Abstract

This manuscript presents some results of a monitoring of the planktonic communities of Lago Maggiore during the complete overturn of the lake in the winter of 1998/1999. These results are of particular interest not only because holomixy is a rare event in this well-known water body, but also because these are the first such results obtained after a significant change in the lake's trophic status. Holomixy can be regarded as a “whole lake experiment” sensu Edmondson (1993): irrespective of the mechanisms underlying the process, it produces an internal enrichment of algal nutrients, and particularly of phosphorus. The increase in biomass and productivity of phytoplankton seems to be driven more by the increase in phosphorus than by a decrease in potential grazers.
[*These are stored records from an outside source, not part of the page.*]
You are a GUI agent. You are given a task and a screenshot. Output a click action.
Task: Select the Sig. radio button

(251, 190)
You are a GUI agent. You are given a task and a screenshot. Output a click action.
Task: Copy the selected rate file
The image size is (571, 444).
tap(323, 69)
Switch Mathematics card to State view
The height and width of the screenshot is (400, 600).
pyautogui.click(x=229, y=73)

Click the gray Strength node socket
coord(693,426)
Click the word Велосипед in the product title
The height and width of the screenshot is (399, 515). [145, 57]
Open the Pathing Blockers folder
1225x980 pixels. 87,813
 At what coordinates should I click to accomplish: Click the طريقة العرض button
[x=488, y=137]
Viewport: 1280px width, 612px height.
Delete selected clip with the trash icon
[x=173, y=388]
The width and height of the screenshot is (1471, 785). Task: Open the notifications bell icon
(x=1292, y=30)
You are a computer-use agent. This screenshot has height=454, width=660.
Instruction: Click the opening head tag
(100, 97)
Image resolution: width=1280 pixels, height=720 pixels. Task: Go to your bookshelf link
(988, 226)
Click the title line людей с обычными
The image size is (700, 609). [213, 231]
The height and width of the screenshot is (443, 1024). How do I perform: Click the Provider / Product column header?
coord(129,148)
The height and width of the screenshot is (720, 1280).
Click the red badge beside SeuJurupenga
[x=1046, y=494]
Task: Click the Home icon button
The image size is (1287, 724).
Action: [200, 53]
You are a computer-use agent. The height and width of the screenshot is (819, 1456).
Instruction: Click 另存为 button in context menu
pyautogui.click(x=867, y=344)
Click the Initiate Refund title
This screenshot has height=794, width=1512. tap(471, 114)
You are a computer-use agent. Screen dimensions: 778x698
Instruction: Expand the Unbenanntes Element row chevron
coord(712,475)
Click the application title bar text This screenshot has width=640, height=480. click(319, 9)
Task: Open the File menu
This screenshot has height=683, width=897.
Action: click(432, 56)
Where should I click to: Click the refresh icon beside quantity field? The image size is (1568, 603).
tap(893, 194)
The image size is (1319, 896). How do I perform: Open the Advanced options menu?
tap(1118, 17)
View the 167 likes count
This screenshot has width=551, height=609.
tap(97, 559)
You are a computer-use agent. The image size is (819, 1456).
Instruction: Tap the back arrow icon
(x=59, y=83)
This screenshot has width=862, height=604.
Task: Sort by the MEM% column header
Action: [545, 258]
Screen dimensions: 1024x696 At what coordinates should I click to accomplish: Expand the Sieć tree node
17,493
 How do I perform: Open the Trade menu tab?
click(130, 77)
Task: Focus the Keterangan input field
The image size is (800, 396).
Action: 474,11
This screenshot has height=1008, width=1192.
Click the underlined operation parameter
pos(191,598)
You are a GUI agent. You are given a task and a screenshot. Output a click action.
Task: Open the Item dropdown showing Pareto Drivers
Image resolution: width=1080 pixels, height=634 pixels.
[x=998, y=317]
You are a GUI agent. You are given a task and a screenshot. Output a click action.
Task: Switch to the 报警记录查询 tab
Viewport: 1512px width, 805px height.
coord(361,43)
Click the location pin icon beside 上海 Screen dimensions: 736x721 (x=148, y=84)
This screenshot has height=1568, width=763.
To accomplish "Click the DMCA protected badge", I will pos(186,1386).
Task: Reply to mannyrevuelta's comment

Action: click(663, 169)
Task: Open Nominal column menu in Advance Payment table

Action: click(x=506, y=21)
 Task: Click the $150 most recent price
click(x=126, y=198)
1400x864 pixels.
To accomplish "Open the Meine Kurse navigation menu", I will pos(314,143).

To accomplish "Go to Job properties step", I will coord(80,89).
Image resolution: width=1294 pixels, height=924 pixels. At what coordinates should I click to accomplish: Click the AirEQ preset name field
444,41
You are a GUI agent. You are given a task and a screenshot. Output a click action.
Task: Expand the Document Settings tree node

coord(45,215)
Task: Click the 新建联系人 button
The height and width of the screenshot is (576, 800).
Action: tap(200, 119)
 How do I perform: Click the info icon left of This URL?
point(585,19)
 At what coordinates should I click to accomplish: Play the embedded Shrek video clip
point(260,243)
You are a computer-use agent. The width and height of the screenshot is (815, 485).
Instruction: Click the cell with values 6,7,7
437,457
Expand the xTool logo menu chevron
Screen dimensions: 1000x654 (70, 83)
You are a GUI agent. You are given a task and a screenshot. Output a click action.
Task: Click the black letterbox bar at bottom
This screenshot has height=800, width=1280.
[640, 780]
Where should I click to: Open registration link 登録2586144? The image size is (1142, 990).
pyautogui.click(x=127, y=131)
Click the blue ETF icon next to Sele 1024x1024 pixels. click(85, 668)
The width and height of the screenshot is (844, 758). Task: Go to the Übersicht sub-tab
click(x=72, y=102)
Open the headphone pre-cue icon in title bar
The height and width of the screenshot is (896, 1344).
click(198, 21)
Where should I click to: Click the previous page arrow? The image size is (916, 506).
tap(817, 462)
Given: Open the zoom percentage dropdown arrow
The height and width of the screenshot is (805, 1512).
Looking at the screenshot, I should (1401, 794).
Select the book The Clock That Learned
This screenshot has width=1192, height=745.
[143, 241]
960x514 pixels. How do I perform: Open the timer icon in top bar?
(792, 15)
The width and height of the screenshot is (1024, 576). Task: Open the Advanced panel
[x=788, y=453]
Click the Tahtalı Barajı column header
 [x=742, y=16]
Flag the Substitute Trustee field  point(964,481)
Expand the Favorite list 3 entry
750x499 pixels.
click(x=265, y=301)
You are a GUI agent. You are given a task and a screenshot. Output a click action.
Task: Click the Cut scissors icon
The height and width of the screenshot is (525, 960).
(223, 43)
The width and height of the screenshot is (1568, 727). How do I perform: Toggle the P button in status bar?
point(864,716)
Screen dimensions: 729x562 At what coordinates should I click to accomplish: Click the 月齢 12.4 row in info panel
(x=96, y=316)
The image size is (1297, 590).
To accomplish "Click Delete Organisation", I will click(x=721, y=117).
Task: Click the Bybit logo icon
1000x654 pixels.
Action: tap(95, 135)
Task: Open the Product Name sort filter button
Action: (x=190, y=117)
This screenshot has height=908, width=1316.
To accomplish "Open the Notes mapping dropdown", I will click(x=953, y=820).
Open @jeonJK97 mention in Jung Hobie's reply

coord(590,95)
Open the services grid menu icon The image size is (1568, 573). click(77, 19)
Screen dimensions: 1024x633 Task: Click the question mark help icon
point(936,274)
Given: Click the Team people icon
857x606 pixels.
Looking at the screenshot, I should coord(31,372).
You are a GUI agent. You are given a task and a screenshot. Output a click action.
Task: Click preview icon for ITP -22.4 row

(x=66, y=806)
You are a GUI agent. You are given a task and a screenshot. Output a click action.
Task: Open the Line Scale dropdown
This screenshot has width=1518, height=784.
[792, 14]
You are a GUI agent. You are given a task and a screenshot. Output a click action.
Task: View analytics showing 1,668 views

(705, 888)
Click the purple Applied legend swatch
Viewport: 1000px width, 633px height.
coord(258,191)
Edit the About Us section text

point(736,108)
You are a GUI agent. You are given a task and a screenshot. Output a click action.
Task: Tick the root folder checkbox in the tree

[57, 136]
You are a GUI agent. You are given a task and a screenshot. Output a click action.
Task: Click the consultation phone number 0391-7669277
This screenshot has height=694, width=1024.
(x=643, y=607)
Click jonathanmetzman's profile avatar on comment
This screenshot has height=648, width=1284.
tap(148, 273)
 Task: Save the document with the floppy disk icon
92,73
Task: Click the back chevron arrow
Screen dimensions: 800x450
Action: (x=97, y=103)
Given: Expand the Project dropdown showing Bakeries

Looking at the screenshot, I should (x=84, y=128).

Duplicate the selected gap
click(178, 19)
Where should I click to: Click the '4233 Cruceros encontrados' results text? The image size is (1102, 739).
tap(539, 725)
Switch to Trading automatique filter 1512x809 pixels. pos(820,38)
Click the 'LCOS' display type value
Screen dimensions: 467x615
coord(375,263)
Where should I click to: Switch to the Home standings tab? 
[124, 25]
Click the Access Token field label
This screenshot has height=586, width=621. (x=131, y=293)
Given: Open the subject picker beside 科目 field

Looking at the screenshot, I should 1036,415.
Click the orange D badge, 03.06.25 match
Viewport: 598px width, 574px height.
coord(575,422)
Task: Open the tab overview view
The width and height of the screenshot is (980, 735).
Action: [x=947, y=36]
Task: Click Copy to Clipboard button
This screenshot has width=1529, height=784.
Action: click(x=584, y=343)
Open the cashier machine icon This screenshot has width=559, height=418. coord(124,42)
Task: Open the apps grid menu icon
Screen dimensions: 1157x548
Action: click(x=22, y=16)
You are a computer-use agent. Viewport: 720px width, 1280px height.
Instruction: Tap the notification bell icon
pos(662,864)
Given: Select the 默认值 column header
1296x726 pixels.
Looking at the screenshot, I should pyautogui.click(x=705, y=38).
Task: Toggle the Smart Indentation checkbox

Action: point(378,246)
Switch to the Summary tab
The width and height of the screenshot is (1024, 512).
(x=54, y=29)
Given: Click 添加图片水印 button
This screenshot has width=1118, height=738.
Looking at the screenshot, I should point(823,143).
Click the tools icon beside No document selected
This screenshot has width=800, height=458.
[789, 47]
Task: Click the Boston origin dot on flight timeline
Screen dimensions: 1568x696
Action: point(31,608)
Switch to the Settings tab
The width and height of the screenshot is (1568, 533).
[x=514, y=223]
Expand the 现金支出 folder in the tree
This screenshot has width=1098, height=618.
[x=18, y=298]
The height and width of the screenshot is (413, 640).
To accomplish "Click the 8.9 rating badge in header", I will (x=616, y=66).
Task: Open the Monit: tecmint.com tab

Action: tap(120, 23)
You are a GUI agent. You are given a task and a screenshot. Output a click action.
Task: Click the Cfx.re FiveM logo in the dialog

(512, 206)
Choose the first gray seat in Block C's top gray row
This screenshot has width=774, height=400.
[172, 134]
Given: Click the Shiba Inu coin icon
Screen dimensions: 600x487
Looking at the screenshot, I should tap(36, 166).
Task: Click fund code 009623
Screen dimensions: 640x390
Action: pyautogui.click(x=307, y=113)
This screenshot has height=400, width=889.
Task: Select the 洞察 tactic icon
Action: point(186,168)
However, once the luxury amount of nutrients supplied by the overturn was exhausted, the photosynthetic productivity decreased to values more typical of a “normal” spring productivity, in accordance with the present trophic condition of the lake. Similarly, the enhancement of phytoplankton growth seems likely to have stimulated the numerical increase of zooplankton, and especially of small, fast reproducing rotifer species. Moreover, the spring pulse of primary productivity and the phosphorus enrichment represent a crucial phase for the storage of the potential energy necessary for the development of the zooplankton population, particularly of cladocera, in summer.